I’ve always thought that being adaptable was a good thing. However, when it comes to finance systems, sometimes reshaping old habits often results in carrying problems forward instead of fixing them. It seems as though the better way is not to adapt what you already do, but to actually adopt to the new way properly, as it was intended.

You see it in real life too.

Say you get a new phone. Instead of learning how the new features work, you ignore the tips, turn everything new off, download the same apps, keep the same cluttered home screen, and use it exactly like your old one. Technically, you’ve upgraded, but you’re not actually getting the benefit of what’s new. You’ve adapted the old habits instead of adopting the new setup.

Finance systems work in the same way.

I’ve seen it first hand. Finance teams move onto new software and immediately try and rebuild their processes. Typically the old way becomes the default starting point, with as-is process mapping. The spreadsheets they rely on don’t go away. Forecasts are still pulled together outside the system just in case. People still export reports and double check everything manually, not because they need to, but because that’s what feels safe. To manage these workarounds, implementation specialists are often brought in, which adds cost.

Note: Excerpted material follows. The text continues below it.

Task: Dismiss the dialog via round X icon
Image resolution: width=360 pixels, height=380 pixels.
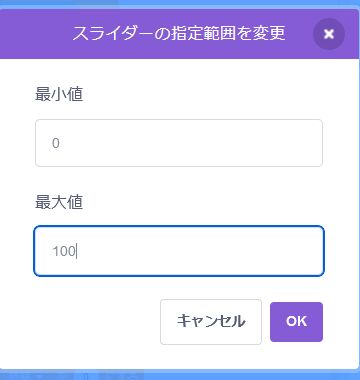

The result? Instead of making processes simpler, we over-engineer them. Instead of getting clearer, everything gets more complicated. And instead of trusting the new system, we end up rebuilding the old one inside it.

Adopting a new finance system properly is much harder at first. It means unlearning a few things, letting go of the “this is how we’ve always done it" attitude, and trusting the structure that is already there. It might be slower in the beginning, but it usually pays off. You stop fighting the software and start letting it do the job it was built for.

I guess I’m being a little hypocritical here. Bear Blog is designed as a blogging platform, not a microblogging tool. It’s designed to let each post stand on its own. But I’ve ended up creating a journal page that pulls all my smaller updates onto one page, so readers don’t have to click through each post. I guess it’s more like a feed or a timeline, and in a way, I’ve adapted the platform to fit my old social media habits instead of fully embracing the way it was built to work.

Being adaptable still matters. But in finance, and in life, sometimes the real skill is knowing when to stop holding on to old habits and actually try a new approach.